The University of Wolverhampton School of Art Fine Art Undergraduate Degree Show has started. Another year has passed since the last one. Time passes quickly. Time is repetitive. Time is cyclical, but it is moving upwards and onwards, always. A new group of artists are ready to launch themselves on the world, and disperse.
Seeing the show up and running, I suddenly feel as if I’ve been here a long time (four years). Of course, it is just a matter of perspective, I haven’t really been here that long. There have been 50 degree shows in this building in total. And anyway, soon I won’t be here any longer. It feels as if there is no end as time circles around each year, but there always is.
In those four years, which is a mere snip of the total, I’ve seen quite a change in direction and style in the undergraduate degree shows. Each year seems to build on the previous, trying to get closer to something, that allusive notion of perfection. Of course, this is an illusion, perfection doesn’t exist. It is all just a journey. It is ‘difference’ we are all striving for.
On first glance, the work this year appears more subtle, less ambitious in terms of scale, more traditionally executed perhaps and, for want of a better word, physically smaller, than the work on show on previous years. However, this is part of the beauty of it.
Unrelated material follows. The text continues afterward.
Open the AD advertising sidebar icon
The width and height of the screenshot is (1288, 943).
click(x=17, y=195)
Looking closer and looking at each individual piece in turn, taking time to consider each work, I realise that the art objects on display are buzzing, vibrating even, with power and emotional force. You can almost hear it, if you get close enough.
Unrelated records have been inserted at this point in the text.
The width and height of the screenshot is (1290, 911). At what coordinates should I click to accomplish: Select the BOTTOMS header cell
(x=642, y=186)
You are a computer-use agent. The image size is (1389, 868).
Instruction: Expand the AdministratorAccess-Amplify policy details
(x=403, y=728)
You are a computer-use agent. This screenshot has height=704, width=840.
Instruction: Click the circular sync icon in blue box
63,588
I harp on rather a lot about feeling or sensing the ‘essence’ within an artwork. This is that idea that for an artwork to be pure, it must harness the essence or force of things within it, and the viewer must be able to feel that essence or ‘force’ of life. The students graduating this year have managed to harbour that essence in a new way. I don’t just mean the essence of objects, which is what my practice is about, I am referring to feelings, humanity and thought as well (although they are all ‘things’ too). I felt this again and again as I walked around the show.
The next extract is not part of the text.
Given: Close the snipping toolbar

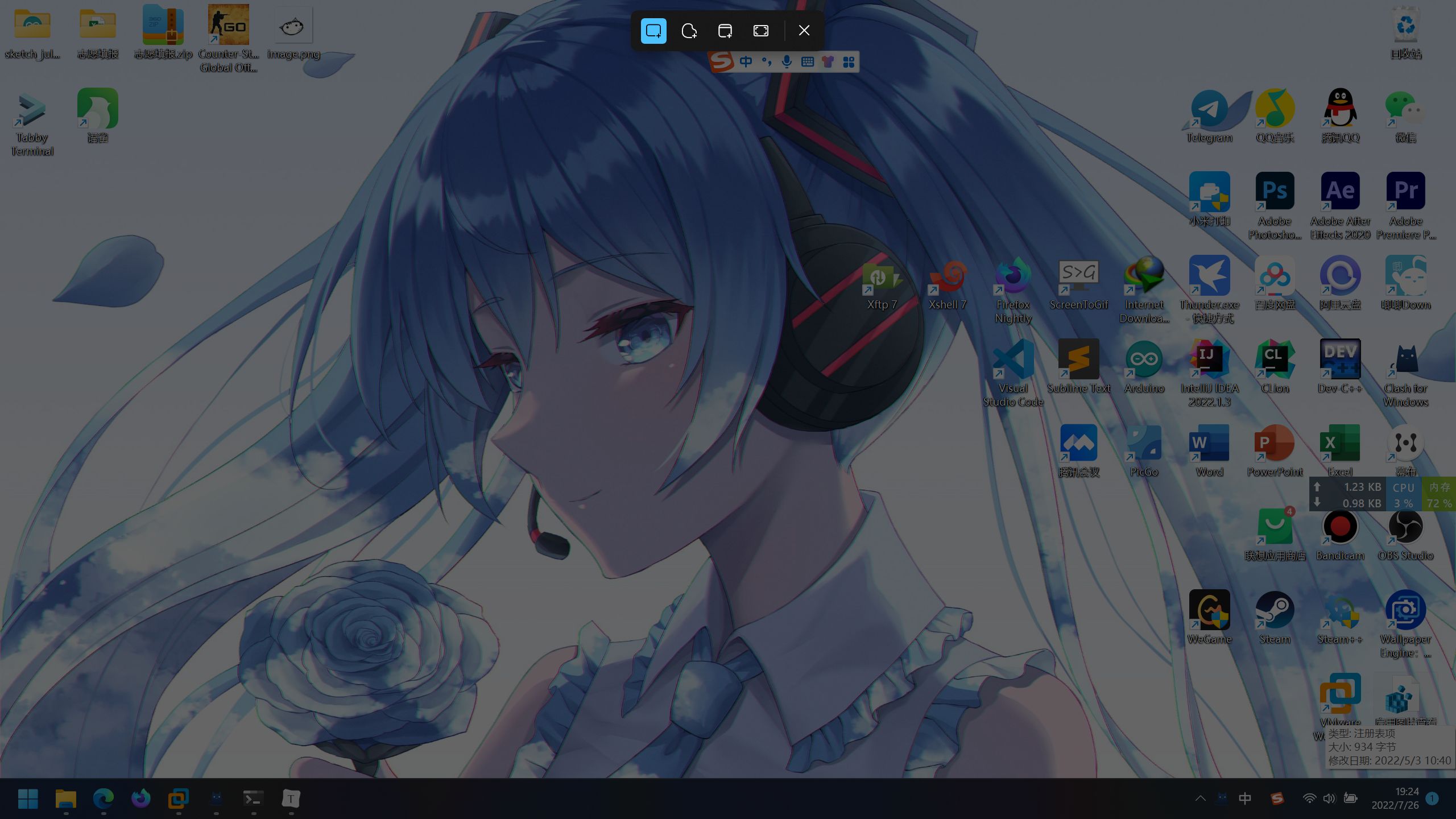Looking at the screenshot, I should [x=804, y=31].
On the evening of the show, the following phrase kept popping into my mind: Less is More. Less is More. Less is More. My own degree show piece, two years ago, was the opposite of this. I exploded my ideas visually on the walls to translate my message. I was criticised for this by the Wolverhampton Express and Star. In my case, I was trying to bamboozle the viewer with information to make a point: my project was about repetition and saturation. However, perhaps the punch I was trying to give wasn’t as effective as I had hoped. I diffused it over too great a surface area. Maybe it is true that if you are going to punch, then one punch, executed with more force, more energy, more technical skill, and less surface area is more effective than a barrage of punches.
Whenever I try to review the degree show, I am always torn as to which pieces to highlight. The level of technical skill as well as the ability to ‘punch’ with a message has truly impressed me this year and I feel making a choice is almost impossible. The below works are just a taster.
Tariq Evans’s haunting drawings mesmerised me, to the point I keep returning to them even now as I am here in the studio. I just want to feel the strength of anxiety and angst he has put into them as I relate to that in my own life. It is incredibly powerful. I feel it every time I look at the drawings.
Equally, the digital portraits of Hayley Bowker keep drawing me back to take a second, third, and now fourth look. It is her technical skill that sucks me in. I am interested in the blend of the digital and the real and her drawings, made digitally, illustrate that there really isn’t that much difference between the two. It is possible to ‘punch’ with data.
I was attracted to the work of Charlotte Nock for it’s simplicity and it’s theme which is similar to mine when I graduated: repetition, anxiety and creativity. I felt that force very strongly through her simple pieces, illustrating the point effectively about the power of the punch.
Alexandra Fitzgerald’s two contrasting video image and footage – one moving, one still, one on black, one on white, one in day, one in dark, one in a generic city, one in a specifically English location – spoke to me as well. We are all guilty of invisibility cloak syndrome. We look out, but we are also being looked upon. There is tension there. It is constant too, in the real world and the virtual one. It applies on the macro level more so now then ever, and on the micro level also of our interactions with everyone we pass by.
So, I am inspired now to think of a way to punch for my own final show in October. The art journey continues. Onwards and upwards.